* [About this exercise]:
Repeat exactly the lines from the start of the entries below through the line containing "వాతావరణం (257, 75)". Omit the rest.

Data to use section start

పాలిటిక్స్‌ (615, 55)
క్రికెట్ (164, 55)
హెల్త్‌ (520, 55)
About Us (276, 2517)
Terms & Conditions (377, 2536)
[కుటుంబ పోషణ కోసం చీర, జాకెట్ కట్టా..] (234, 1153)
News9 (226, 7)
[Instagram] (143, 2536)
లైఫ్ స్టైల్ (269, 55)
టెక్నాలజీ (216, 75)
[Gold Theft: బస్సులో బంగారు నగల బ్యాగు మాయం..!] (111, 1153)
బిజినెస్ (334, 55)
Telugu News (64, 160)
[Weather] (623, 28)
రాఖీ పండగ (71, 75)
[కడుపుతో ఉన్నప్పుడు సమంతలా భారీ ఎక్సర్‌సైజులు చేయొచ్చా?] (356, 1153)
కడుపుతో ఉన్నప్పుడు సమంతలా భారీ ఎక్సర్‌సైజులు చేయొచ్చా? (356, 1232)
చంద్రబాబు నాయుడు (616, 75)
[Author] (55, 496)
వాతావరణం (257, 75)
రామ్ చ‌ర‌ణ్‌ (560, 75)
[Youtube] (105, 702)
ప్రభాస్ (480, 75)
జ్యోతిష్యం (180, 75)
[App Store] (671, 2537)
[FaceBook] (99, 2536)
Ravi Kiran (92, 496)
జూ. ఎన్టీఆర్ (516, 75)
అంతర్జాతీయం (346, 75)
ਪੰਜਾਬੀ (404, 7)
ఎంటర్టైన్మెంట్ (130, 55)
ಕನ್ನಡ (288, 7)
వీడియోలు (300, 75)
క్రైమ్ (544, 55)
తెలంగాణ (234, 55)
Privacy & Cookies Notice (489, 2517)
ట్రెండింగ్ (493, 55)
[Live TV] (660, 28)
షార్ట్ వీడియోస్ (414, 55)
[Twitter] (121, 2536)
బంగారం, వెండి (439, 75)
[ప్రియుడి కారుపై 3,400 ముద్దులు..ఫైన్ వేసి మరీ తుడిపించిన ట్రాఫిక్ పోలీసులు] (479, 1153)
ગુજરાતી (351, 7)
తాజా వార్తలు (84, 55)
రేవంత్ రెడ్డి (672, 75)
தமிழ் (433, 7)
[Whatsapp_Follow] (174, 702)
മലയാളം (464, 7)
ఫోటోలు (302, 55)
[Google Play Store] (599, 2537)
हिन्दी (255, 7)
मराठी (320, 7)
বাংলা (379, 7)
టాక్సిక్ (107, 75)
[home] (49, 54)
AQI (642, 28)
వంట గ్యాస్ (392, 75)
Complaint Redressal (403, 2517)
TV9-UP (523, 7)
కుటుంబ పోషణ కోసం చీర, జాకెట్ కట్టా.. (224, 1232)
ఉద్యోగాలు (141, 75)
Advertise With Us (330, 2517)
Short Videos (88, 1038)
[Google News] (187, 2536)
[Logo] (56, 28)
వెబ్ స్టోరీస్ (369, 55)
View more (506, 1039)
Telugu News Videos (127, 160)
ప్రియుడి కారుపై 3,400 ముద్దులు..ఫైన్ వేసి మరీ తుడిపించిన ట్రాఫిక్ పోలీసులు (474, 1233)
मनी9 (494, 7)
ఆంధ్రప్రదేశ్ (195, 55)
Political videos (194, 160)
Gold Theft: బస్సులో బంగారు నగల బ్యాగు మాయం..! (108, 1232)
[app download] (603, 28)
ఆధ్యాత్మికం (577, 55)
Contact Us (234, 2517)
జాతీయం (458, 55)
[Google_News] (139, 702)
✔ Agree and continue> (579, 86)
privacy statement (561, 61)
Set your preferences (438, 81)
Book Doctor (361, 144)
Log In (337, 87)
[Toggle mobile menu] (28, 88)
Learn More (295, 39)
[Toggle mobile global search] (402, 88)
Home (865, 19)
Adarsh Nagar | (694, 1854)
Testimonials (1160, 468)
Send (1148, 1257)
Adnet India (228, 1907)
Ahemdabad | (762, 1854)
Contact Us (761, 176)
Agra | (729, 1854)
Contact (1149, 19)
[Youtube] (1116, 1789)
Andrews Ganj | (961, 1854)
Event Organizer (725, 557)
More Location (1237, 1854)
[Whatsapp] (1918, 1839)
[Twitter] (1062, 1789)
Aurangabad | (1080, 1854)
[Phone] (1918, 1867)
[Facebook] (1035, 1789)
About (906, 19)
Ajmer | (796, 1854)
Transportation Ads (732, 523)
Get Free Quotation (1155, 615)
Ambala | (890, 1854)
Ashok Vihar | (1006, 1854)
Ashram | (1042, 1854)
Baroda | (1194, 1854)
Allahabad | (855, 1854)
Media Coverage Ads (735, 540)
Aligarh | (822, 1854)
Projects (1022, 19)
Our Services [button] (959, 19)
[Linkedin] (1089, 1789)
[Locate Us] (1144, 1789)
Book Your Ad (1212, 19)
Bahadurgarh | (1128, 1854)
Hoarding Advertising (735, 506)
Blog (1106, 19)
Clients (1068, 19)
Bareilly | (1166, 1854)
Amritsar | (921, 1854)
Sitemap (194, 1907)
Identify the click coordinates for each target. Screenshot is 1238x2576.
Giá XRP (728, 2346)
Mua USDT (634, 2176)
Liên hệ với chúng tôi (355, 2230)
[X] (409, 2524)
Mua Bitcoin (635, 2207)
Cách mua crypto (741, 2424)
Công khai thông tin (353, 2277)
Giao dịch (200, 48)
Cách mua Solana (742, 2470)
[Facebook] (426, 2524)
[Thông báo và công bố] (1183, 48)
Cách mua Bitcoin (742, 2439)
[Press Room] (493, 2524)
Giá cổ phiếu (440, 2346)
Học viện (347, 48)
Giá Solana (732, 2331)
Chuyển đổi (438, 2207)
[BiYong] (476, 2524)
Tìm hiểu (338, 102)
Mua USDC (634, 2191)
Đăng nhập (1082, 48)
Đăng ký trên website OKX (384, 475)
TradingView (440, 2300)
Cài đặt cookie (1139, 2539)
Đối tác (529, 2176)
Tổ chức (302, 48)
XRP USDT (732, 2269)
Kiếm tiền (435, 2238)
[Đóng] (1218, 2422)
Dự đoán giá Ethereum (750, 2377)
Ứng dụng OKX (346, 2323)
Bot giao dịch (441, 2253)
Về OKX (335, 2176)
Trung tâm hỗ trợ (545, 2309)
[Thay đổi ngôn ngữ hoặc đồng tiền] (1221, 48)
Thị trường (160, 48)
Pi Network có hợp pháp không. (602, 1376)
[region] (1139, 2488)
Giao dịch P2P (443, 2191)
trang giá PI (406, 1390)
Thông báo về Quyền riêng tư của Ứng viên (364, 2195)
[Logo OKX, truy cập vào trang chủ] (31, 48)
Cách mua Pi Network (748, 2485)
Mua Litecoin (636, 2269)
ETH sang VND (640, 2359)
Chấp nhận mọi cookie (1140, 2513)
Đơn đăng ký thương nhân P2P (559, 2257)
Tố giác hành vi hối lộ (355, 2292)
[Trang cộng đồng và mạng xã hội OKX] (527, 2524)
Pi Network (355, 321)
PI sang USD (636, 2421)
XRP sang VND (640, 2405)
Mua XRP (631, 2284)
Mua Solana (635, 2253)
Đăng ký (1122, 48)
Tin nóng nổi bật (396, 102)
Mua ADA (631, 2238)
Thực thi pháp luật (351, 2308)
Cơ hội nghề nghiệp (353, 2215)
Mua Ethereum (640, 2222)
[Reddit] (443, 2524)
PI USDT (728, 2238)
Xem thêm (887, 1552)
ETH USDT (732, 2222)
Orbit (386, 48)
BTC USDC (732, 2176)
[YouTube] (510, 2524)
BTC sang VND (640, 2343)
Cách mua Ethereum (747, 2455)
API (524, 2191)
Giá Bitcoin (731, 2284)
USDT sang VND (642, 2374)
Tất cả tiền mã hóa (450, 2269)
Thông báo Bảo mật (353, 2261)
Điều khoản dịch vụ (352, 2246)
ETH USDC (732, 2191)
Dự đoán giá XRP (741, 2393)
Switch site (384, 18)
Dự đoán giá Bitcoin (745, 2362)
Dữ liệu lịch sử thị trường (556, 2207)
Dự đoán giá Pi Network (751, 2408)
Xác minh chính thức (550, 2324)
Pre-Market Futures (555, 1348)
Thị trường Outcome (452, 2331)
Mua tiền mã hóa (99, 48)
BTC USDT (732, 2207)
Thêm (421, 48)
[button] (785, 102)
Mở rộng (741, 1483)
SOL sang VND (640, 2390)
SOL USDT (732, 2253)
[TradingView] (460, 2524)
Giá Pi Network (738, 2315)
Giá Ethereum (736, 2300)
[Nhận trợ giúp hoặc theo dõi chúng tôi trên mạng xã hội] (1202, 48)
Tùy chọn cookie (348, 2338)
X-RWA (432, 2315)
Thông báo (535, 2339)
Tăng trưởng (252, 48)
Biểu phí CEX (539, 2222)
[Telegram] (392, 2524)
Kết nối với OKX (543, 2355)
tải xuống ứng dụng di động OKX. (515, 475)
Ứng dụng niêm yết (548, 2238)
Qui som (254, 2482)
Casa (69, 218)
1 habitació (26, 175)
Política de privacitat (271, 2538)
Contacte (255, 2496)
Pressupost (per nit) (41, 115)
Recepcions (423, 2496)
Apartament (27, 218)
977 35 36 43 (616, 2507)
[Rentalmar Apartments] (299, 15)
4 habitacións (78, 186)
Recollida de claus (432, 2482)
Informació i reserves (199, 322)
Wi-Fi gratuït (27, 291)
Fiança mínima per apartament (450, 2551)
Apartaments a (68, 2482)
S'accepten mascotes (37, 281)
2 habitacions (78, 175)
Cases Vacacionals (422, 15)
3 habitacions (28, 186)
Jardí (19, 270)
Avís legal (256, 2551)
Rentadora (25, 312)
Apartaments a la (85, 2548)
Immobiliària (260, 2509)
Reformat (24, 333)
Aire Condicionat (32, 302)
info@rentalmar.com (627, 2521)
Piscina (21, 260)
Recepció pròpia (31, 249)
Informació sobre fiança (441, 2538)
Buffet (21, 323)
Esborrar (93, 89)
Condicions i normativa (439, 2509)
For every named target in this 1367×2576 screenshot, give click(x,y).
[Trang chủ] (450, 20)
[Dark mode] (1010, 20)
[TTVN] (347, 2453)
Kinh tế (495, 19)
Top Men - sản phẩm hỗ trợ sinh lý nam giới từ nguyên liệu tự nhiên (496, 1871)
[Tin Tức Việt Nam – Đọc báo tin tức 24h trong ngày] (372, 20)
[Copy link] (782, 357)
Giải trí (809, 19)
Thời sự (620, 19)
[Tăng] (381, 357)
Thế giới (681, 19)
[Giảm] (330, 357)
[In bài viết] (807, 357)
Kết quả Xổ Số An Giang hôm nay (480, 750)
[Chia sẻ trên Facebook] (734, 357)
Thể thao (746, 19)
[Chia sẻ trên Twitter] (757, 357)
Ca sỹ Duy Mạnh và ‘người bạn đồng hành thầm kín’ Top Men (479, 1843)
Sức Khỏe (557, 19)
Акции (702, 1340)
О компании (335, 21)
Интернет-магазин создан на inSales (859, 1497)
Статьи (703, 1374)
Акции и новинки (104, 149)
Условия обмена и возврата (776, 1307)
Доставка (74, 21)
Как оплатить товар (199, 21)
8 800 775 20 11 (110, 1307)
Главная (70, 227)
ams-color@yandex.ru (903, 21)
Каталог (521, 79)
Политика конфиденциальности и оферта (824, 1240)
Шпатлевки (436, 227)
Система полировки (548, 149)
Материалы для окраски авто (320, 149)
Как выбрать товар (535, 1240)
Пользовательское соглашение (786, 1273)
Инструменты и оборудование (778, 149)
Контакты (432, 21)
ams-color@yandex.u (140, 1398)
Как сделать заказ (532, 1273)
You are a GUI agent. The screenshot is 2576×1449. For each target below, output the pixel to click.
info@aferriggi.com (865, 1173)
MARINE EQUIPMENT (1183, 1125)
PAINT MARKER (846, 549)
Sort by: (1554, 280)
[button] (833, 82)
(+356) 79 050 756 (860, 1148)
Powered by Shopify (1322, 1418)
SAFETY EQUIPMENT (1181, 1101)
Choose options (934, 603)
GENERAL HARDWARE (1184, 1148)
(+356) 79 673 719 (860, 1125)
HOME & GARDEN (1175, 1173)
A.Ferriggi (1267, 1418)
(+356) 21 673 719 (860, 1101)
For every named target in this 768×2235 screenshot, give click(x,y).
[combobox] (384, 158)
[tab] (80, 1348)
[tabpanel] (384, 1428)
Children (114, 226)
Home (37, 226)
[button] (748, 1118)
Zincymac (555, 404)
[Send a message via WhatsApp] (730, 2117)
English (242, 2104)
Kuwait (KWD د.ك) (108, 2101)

Data to use section end

* [Final answer]:
పాలిటిక్స్‌ (615, 55)
క్రికెట్ (164, 55)
హెల్త్‌ (520, 55)
About Us (276, 2517)
Terms & Conditions (377, 2536)
[కుటుంబ పోషణ కోసం చీర, జాకెట్ కట్టా..] (234, 1153)
News9 (226, 7)
[Instagram] (143, 2536)
లైఫ్ స్టైల్ (269, 55)
టెక్నాలజీ (216, 75)
[Gold Theft: బస్సులో బంగారు నగల బ్యాగు మాయం..!] (111, 1153)
బిజినెస్ (334, 55)
Telugu News (64, 160)
[Weather] (623, 28)
రాఖీ పండగ (71, 75)
[కడుపుతో ఉన్నప్పుడు సమంతలా భారీ ఎక్సర్‌సైజులు చేయొచ్చా?] (356, 1153)
కడుపుతో ఉన్నప్పుడు సమంతలా భారీ ఎక్సర్‌సైజులు చేయొచ్చా? (356, 1232)
చంద్రబాబు నాయుడు (616, 75)
[Author] (55, 496)
వాతావరణం (257, 75)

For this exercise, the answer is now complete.